Nel conflitto colombiano muoiono ogni giorno 18 persone, di cui 14 civili.
Il presidente della Commissione Parlamentare Antimafia, Francesco Forgione ha detto incontrando Ivan Cepeda, coordinatore del Movimento Nazionale di Vittime di crimini di Stato della Colombia:
 
Gli italiani sono al secondo posto per consumo di cocaina nel mondo e quegli introiti vanno ad alimentare il circuito illegale, paramilitare e del narcotraffico in Colombia, ma soprattutto la 'ndrangheta, ed in parte anche la camorra, che sono i principali partner dei cartelli colombiani per l'organizzazione delle esportazioni di droga dalla Colombia in Europa. In piu' la 'ndrangheta aiuta i cartelli nel riciclaggio del denaro sporco. In tutto questo ha avuto ed ha un ruolo importante un italiano, Salvatore Mancuso, che vive in Colombia e che e' il capo dei paramilitari che negli anni hanno colpito centinaia di vittime innocenti per garantire i propri traffici'.”
 
Salvatore Mancuso e' uno dei principali responsabili della violenza che in Colombia ha fatto scomparire 14.000 persone, sotterrate in circa 4.000 fosse comuni'.
 
http://reporter.indivia.net/archivio/stampaitaliana_1.htm
..
Gli squadroni della morte americani in Colombia
 
Con squadrone della morte si indica un gruppo di persone armate che agiscono con il fine di assassinare civili, solitamente inermi, perseguendo, usualmente, fini politici ma anche fini economico-sociali come atterrire i lavoratori affinche’ non si riuniscano in sindacati e non lottino per i loro diritti.

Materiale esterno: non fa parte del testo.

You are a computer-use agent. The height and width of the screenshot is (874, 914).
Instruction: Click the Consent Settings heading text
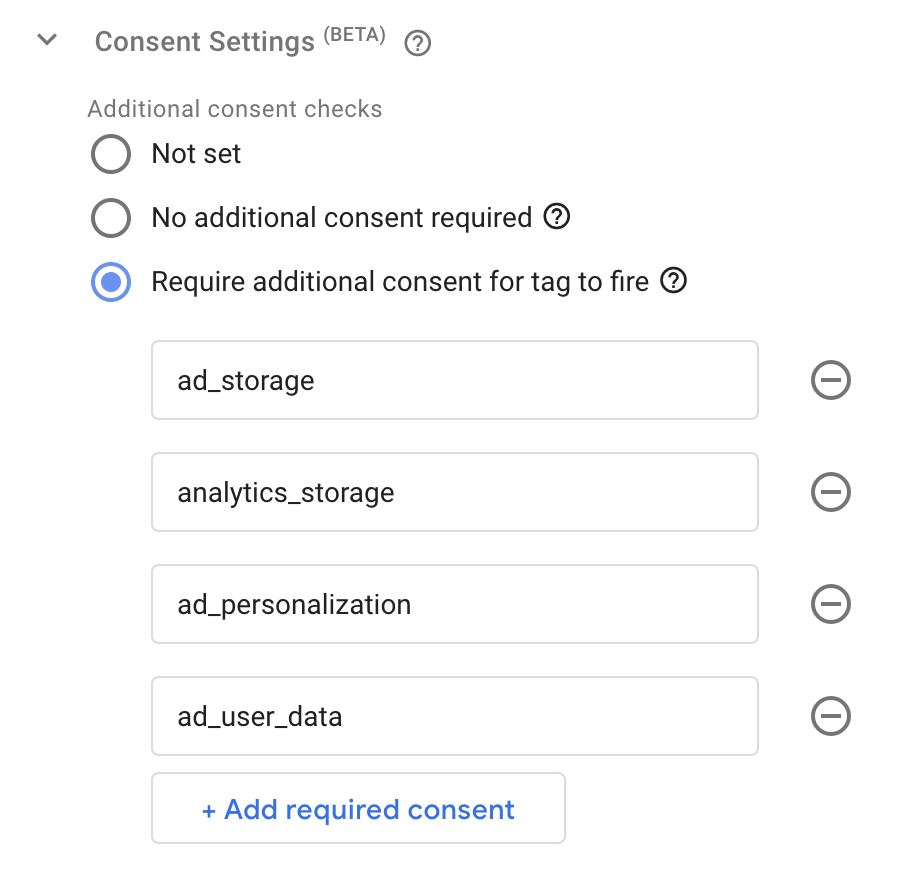205,42
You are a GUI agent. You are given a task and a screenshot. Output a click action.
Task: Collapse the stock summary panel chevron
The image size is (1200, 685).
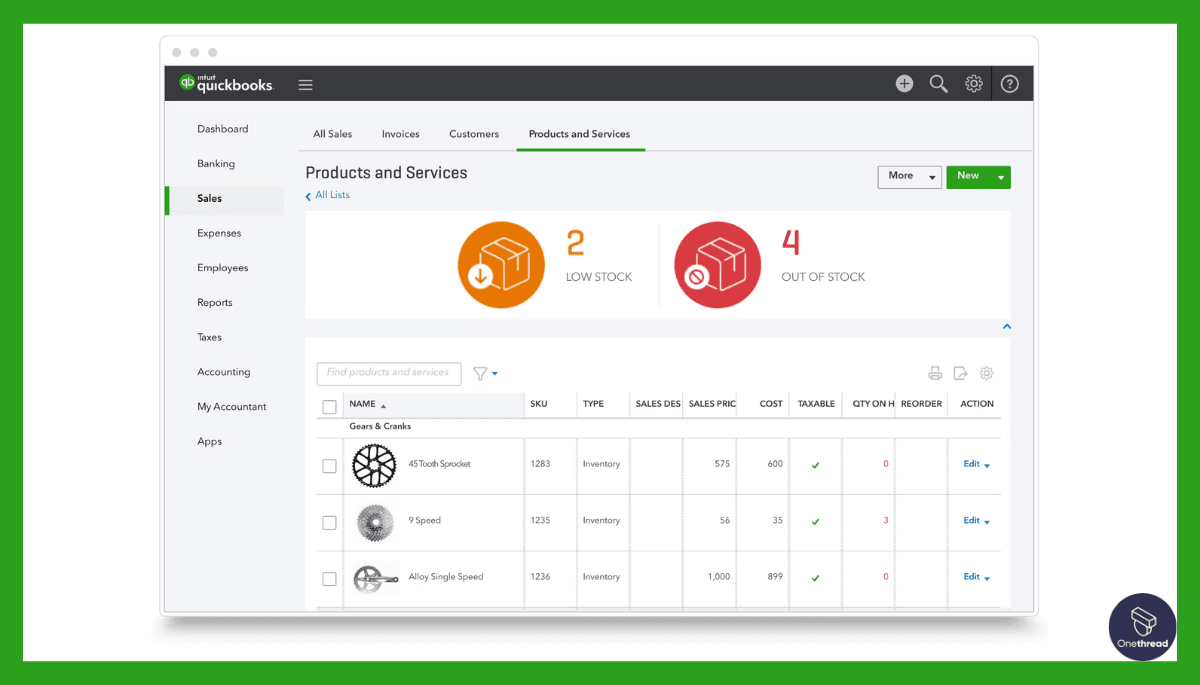coord(1007,326)
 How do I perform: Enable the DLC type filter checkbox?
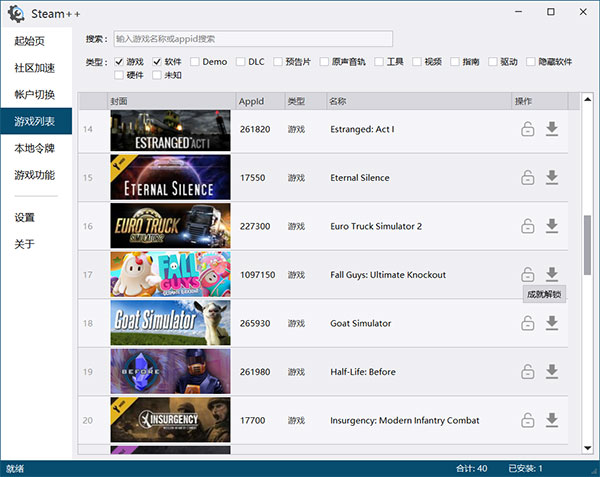pos(241,62)
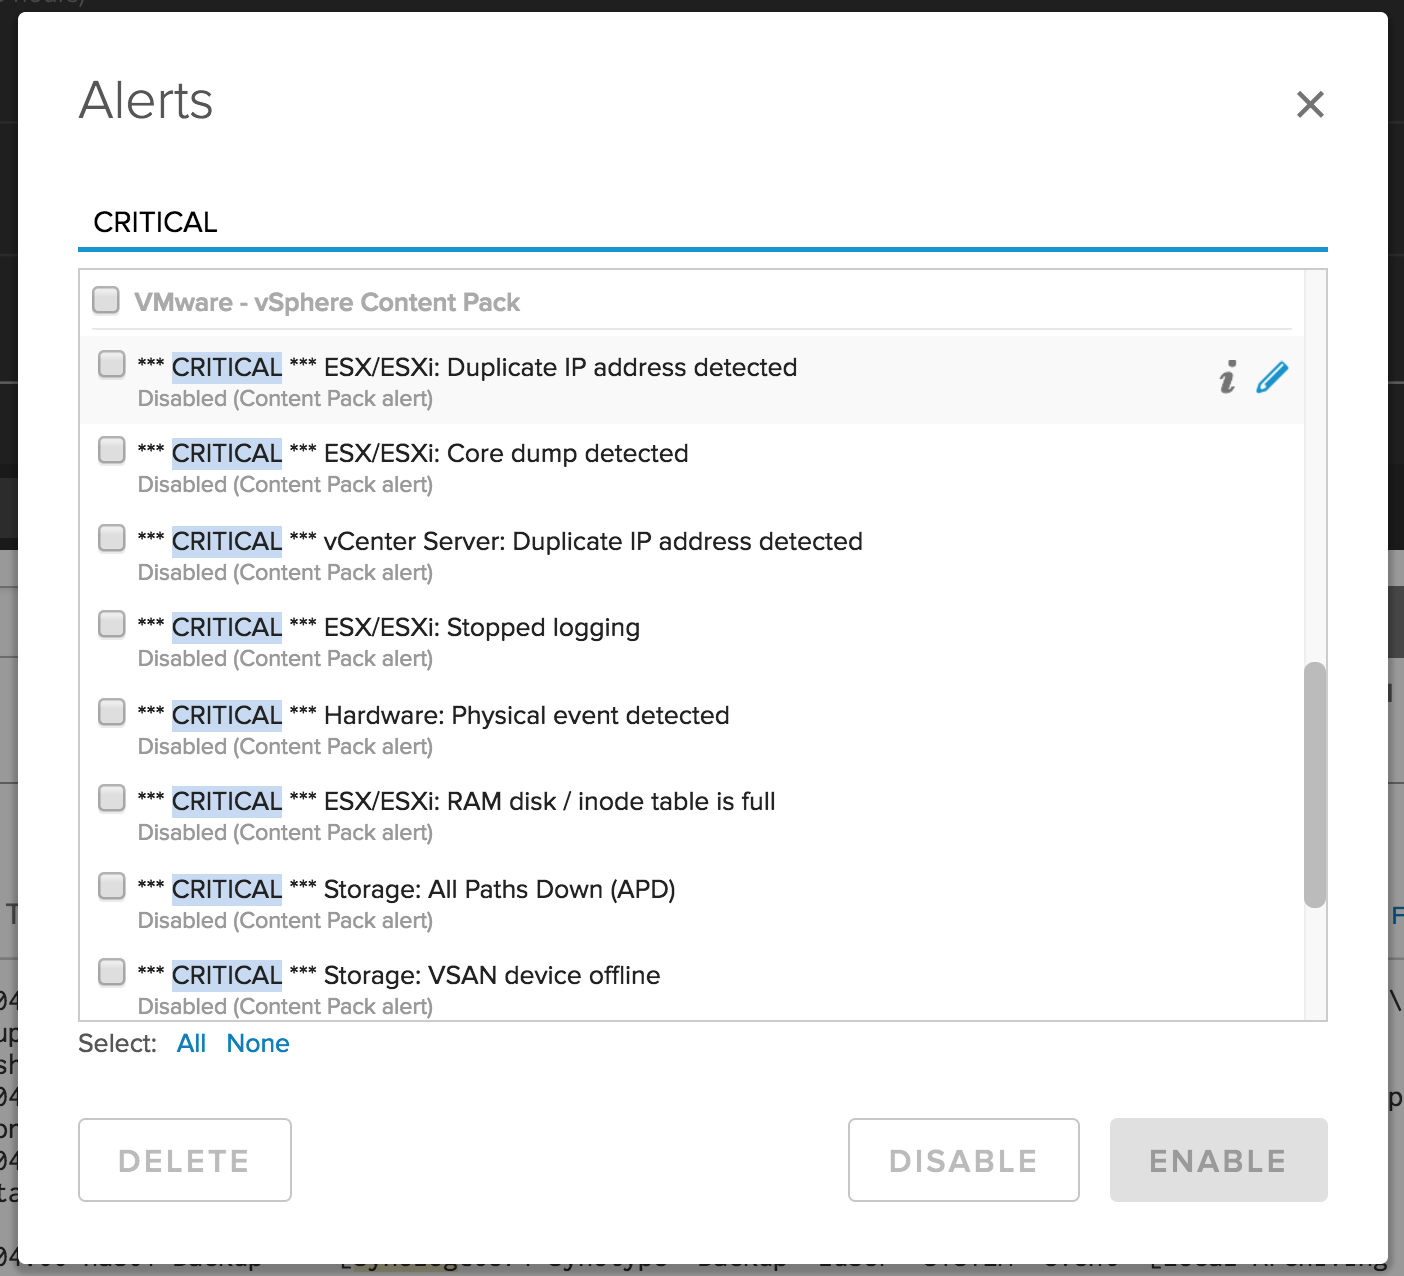Check vCenter Server Duplicate IP alert checkbox
The height and width of the screenshot is (1276, 1404).
[x=112, y=538]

Il termine viene spesso ricondotto ad organizzazioni militari o paramilitari che spalleggiano dittature. o regimi basati sulla repressione e l'autoritarismo, ma anche le grandi multinazionali come la Coca Cola o la Nestle’

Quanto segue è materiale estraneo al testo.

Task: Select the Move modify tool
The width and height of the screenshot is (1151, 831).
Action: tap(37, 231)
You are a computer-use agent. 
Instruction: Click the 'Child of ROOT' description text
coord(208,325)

Tra gli anni '80 e '90 sono fiorite in Colombia numerose fazioni di squadroni della morte, legate a gruppi politici e ai cartelli del narcotraffico. È noto il caso della compagnia americana Chiquita ha ammesso di aver arruolato squadroni della morte paramilitari di estrema destra per difendere i suoi stabilimenti nel nord del paese.
Globalizzazione significa dominio del mercato da parte di grandi corporazioni ciniche e senza scrupoli. Esse si muovo in ogni settore e pretendono la distruzione dei sindacati e dei diritti del lavoro e la riduzione dei lavoratori a schiavi, totalmente precarizzati e pagati col minimo della sussistenza che non possono ribellarsi a nessuna forma di angheria.
 
Dice il sindacalista Antonio Mazzeo di Medellin che ha presentato un’accusa in Florida:
“La nostra organizzazione sindacale e’ stata dimezzata dalla intimidazione, dal sequestro, dalla detenzione, dalla tortura e dall’omicidio di numerosi leader da parte delle forze paramilitari che hanno agito nell’interesse delle grandi imprese che operano in Colombia, come la Coca Cola e la ‘Panamerican Beverages-Panamco’”.
Questa e’ la denuncia negli Stati Uniti dal sindacato colombiano ‘Sinaltrainal’, contro il colosso mondiale delle soft drinks e la loro maggiore societa’ imbottigliatrice in America Latina, la Coca Cola.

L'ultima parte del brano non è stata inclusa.